AIM OF THE EXERCISE: Write out the stretch of the material from the line containing "This screenshot has width=1456, height=812." through the line containing "point(1030,906)" as a JSON list of strings, one string per line, skipping blank lines.
[begin MATERIAL PROVIDED]
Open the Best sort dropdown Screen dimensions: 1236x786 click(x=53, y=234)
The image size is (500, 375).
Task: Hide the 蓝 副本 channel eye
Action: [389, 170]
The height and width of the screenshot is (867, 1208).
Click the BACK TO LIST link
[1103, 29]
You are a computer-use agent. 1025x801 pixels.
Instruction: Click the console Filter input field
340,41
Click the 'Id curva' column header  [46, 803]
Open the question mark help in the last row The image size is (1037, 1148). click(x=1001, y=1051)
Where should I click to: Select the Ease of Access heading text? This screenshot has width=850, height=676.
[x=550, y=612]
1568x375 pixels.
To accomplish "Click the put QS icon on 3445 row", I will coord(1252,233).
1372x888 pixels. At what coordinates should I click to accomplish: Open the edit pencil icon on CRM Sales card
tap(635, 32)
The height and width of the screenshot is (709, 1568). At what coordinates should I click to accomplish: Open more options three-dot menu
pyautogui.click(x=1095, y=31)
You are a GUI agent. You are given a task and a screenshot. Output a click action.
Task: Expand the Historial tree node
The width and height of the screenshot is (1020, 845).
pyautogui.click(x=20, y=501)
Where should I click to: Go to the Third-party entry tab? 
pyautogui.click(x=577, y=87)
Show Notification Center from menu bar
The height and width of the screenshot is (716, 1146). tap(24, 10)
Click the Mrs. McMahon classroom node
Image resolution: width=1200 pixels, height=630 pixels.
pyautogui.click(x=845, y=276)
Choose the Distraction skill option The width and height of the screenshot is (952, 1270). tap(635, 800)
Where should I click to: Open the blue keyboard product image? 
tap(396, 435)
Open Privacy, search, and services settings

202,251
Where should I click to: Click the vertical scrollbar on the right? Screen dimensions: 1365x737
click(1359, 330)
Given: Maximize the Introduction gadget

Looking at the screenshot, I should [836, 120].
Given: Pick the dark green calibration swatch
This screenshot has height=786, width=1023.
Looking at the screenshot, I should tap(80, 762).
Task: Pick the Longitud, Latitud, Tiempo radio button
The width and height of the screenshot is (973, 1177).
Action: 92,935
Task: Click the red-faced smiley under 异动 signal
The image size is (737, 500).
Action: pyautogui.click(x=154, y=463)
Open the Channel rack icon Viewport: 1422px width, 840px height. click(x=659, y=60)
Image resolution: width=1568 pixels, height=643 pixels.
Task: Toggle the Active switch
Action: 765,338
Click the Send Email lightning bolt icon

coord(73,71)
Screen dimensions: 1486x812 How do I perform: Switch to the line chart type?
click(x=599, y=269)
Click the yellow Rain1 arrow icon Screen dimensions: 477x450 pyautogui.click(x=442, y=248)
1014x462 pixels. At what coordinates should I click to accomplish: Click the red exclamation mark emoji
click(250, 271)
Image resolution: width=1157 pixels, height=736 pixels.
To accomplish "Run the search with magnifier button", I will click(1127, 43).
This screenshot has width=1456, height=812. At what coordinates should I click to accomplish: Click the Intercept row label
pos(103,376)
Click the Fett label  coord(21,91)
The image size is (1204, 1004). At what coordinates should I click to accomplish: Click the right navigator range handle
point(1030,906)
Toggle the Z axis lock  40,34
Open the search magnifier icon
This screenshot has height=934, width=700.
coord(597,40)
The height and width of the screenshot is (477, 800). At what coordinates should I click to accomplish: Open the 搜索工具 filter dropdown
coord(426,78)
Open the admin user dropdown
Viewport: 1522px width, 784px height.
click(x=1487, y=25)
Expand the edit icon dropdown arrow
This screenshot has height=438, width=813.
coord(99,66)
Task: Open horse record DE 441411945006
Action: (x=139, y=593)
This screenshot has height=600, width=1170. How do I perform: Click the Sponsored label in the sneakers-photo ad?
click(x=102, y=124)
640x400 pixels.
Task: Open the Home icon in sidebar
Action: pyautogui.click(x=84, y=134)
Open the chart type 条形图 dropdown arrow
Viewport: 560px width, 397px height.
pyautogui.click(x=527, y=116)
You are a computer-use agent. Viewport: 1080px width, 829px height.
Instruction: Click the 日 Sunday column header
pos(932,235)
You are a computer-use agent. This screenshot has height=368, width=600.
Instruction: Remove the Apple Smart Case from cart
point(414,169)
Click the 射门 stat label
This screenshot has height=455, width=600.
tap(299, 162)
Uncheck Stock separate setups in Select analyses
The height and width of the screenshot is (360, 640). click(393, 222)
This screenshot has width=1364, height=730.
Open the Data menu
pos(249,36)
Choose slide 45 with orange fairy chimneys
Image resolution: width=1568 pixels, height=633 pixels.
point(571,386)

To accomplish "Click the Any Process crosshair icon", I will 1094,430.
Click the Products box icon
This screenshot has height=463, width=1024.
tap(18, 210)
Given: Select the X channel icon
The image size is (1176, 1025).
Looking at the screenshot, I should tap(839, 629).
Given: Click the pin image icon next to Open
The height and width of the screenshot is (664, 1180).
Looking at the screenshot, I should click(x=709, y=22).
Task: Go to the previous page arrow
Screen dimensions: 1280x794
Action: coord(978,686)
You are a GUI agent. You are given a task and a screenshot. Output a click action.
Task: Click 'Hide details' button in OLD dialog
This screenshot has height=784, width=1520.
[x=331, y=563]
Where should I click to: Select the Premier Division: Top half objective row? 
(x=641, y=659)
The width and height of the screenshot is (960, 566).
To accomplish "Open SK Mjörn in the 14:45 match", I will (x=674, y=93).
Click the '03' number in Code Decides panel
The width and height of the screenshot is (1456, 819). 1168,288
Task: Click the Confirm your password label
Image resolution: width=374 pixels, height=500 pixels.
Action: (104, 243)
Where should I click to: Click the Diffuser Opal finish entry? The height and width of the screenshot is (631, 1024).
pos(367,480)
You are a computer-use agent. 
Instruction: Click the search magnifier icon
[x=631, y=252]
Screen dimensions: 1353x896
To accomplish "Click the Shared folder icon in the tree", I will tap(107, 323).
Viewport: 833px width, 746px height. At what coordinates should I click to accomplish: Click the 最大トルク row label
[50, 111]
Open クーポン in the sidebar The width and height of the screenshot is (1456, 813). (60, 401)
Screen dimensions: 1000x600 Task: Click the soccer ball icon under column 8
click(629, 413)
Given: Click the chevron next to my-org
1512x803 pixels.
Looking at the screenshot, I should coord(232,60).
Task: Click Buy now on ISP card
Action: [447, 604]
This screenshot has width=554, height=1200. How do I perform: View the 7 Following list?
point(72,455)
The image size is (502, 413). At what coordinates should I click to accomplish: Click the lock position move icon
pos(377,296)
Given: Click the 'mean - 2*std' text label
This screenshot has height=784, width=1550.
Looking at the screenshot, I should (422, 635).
[end MATERIAL PROVIDED]
SOLUTION TO THIS EXERCISE:
[
  "This screenshot has width=1456, height=812. At what coordinates should I click to accomplish: Click the Intercept row label",
  "pos(103,376)",
  "Click the Fett label  coord(21,91)",
  "The image size is (1204, 1004). At what coordinates should I click to accomplish: Click the right navigator range handle",
  "point(1030,906)"
]